How does this matter anymore? OpenAI is the most known company from the last year. You don’t need specific person anymore to market about your company. If it is up to single person whether company is worth investment, then everyone just hopes that eventually OpenAI will turn to full-profit mode.
It is pretty clear, that if board wants to run company for greater good, for-profit-only CEO must leave.
Regardless of who they fired, if the board is known to make arbitrary and capricious decisions about top executives without so much as a heads up to large investors, it's not clear that any investor will see them as being worth investment.
You think they just acted on a whim? Why?
Why is everybody assuming that the board just flipped out and did something insane?
To me, the rational assumption is that the board - being composed of multiple people who seem fairly well-grounded, i.e. not terminally online twitter types - are acting rationally. That's supported by them acting professionally; releasing one single press release and then shutting the hell up, presumably on the advice of their lawyers.

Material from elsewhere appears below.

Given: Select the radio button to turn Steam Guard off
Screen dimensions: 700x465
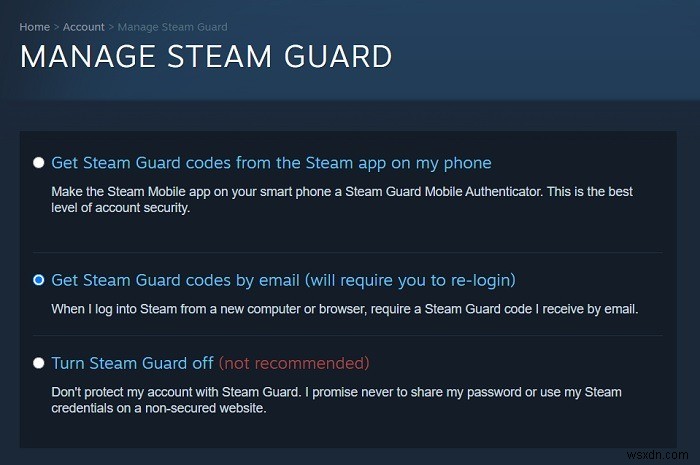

Because they fired him on Friday due to unspecified "lack of trust" issues and now, 2 days later, the new interim CEO is reportedly in talks to hire him back?
Do you not see why this looks like they fired him on a whim?

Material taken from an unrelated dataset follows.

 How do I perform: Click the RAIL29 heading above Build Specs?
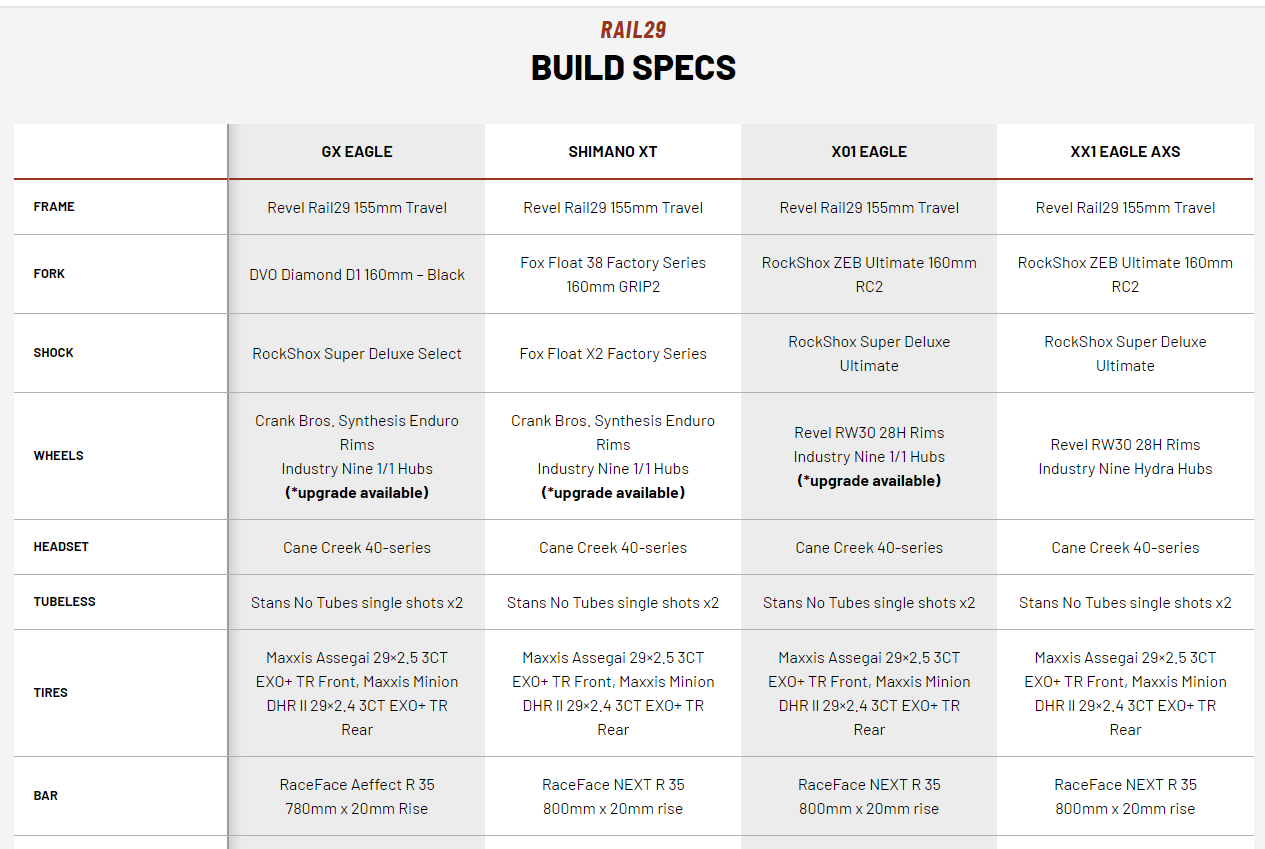click(x=633, y=30)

Literally nobody unbiased is reporting this. This reporting is _all_ coming from 'their side.' You are inside the smoke and mirrors if you can't see that.

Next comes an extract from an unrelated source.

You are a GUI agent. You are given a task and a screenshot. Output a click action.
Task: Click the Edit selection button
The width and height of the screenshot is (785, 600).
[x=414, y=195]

new interim CEO Emmett Shear is involved in mediating these negotiations, creating the frankly unprecedented situation where (1) the interim CEO who replaced (2) the interim CEO who replaced Sam and who (3) got replaced for trying to get Sam back is now (4) deeply involved in a new effort to get Sam back
Explain to me how this was a well thought out transition and not done on a whim? Even the new CEO who was put into place after the interim CEO is trying to get Altman back.